But it doesn’t mean that there aren’t games that have me on the edge of my seat.

Last night was one of the those games.

The Panthers took on the Maize Eagles, and it was the first time this season that the team trailed.

But the way that the Panthers and its coaching staff handled the feat was a living example of what the team stands by.

Being uncommon and leaving no doubt.

If I had to be completely honest my knowledge base of the game of basketball is very small, and I hope that being behind the bench this year will expand that.

But my knowledge really affects my perception of the game and sensing whether or not there is stress in a play that causes you to lose your lead.

At the beginning of the game, the Panthers beat the Eagles to the basket to score the first points.

But the Eagles wasted no time keeping up with the Panther’s offense.

This kind game really made me pay attention to the plays that were going on but not necessarily from a technical standpoint.

I looked at who was doing what and which player had possession of the ball most of the time.

And also the coaches’ reactions to certain plays.

Honestly watching coach Jodie Karsak during a game really trips me up sometimes because she does things that I know that she would never do in real life.

Earlier in the half, junior Tor’e Alford made a bad play and Karsak turned around and visually was really animated as she brought Alford to the bench,

Seeing stuff like that really made me feel like as a team we were in trouble.

The Panthers kept their lead into the half and what happened in the locker room confused me.

Myself as well as a few other managers brought the water bottle into the locker room and stayed around for what coach had to say.

Karsak walks into the locker room behind us and is like ‘that was a great quarter, guys’ — you better believe I took a double take.

This whole time I was under the impression that we were in distress.

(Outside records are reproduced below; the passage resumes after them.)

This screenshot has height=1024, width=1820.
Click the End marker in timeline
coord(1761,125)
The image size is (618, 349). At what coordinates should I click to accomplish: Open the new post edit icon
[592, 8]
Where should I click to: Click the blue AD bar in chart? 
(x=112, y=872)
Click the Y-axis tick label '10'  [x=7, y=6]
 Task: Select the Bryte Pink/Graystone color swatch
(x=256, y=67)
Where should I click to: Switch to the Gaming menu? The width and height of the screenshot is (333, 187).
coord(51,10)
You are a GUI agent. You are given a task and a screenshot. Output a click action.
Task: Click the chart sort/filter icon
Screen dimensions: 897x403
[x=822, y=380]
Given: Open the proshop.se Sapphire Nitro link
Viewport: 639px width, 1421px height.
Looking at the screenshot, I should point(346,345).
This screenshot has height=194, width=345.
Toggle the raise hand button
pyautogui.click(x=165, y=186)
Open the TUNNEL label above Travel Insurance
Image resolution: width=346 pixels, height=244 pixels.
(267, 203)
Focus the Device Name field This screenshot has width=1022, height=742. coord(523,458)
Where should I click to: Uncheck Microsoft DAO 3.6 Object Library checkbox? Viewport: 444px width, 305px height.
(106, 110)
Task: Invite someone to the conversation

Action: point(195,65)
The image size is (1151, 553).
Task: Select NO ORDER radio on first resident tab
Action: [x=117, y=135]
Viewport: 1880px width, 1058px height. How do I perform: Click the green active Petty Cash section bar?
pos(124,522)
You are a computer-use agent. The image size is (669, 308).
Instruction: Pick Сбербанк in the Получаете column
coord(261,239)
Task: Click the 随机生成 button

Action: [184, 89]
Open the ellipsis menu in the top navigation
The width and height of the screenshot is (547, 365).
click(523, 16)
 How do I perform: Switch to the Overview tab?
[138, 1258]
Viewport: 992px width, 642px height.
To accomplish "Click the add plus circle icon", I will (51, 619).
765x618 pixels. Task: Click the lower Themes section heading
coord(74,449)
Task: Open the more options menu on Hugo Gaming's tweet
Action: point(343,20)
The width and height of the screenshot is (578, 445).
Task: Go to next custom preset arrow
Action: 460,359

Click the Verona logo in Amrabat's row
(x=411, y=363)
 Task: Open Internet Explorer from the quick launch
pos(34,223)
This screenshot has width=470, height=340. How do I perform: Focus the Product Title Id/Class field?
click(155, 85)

From that point I learned that it’s important how you respond to the situation and the reaction of people in the stands are only surface level. The way that the coaches and the players react is more internal because they have to keep their mind right to be successful.

Less than two minutes into the third quarter, Maize scored and took the lead from the Panthers.

My heart just sank and everything that could possibly happen after just rushed through my mind.

It bothers me that I do that, but I guess if you look at it from a positive perspective, I start to rationalize certain things, which is a good life skill.

But I never lost hope. I just thought that if we don’t respond to what Maize is giving us, it is going to be minor miracle.

The Panthers do work miracles, so it was definitely possible.

After watching the state semifinal game in March, I am convinced they can handle just about anything.

By the end of the third quarter the Panthers got their lead back and their uncommon mentality started to shine.

Once Maize started to get tired, Derby took advantage built an even bigger lead.

The Panthers ended up on top with a ten point lead to win the game.

Both teams showed their true colors on the court at the very end.

When the clock ran the final seconds of the game, Derby still had a motor and Maize was barely moving.

The clock ran out and everyone was standing still.

After the game was over, the locker room was the place to be. Starting with coach coming in a giving them the last thoughts on the game and reflections, to food and celebratory jam sessions.

All of this happened with the future of the program right in the middle of it — there were middle school players in the stands and the two ball girls watching and learning from the example of the older girls.

The culture in and around the game in terms of the way Derby handles it is unlike anything I have ever seen in any other sport.

Every team has chemistry, a strong bond and a mindset for tackling adversity. The Panthers definitely have it, too.

And it doesn’t end after they step off the court.